Uma das questões que ocupam há mais tempo os cientistas é a relação entre loucura e criatividade. Ao que parece, os baixos níveis de inibição latente e a flexibilidade de pensamento excecional podem predispor para a doença em determinadas condições e para a criatividade noutras. Por exemplo:  nas etapas iniciais de doenças como a esquizofrenia, muitas vezes acompanhadas por sentimentos de profundo insight, conhecimento místico e experiências religiosas, ocorrem alterações químicas que fazem desaparecer a inibição latente.

Criatividade... [1]

As pessoas que vencem neste mundo são as que procuram as circunstâncias de que precisam e, quando não as encontram, criam-nas.
Bernard Shaw (filósofo)

criatividade pode ter várias definições dependendo do ponto de vista com que é questionada. Sob o ponto de vista humano, a criatividade é uma qualidade adquirida e iniciada na infância. É Durante essa fase que o potencial criativo é ou não ativado. Esse, que é a capacidade de produzir e transformar o ambiente segundo as necessidades, desenvolve-se graças aos estímulos e elogios que a criança recebe dos outros.

É uma qualidade adquirida por pessoas curiosas que procuram inspiração em informações e têm a sensibilidade de percebê-las de forma diferente. Características das pessoas criativas? Em regra, são muito curiosas, são persistentes, são bem humoradas, são independentes nos seus atos e responsáveis pelos mesmos, possuem rápida desenvoltura em atividades, fácil perceção, habilidade na aprendizagem e são, também, visionárias.
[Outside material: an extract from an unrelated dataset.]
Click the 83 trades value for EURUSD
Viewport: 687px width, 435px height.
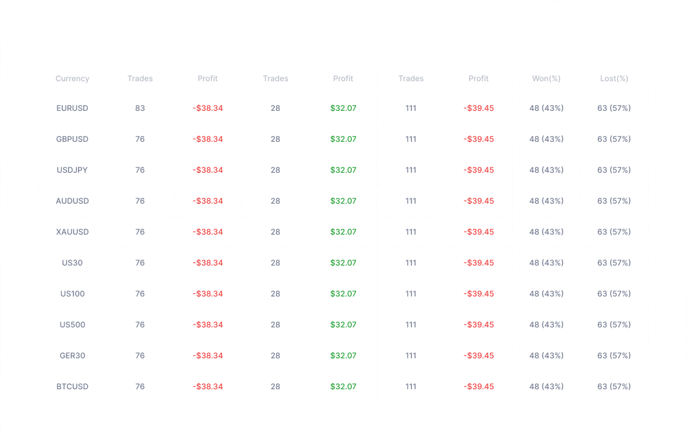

... mas a criatividade  é uma qualidade que pode também desenvolver-se após a infância...
Para isso deve-se adquirir hábitos como dormir no mínimo oito horas, anotar ideias que surgem no decorrer do dia para executá-las, caminhar ao ar livre, evitar locais que enfraquecem o cérebro com barulhos e excessos, traçar objetivos, utilizar o tempo ocioso a favor da criatividade, fazer sempre anotações, ser curioso em todos os aspetos.
Como dizia Thomas Edison “as minhas invenções são fruto de 1% de inspiração e 99% de transpiração”.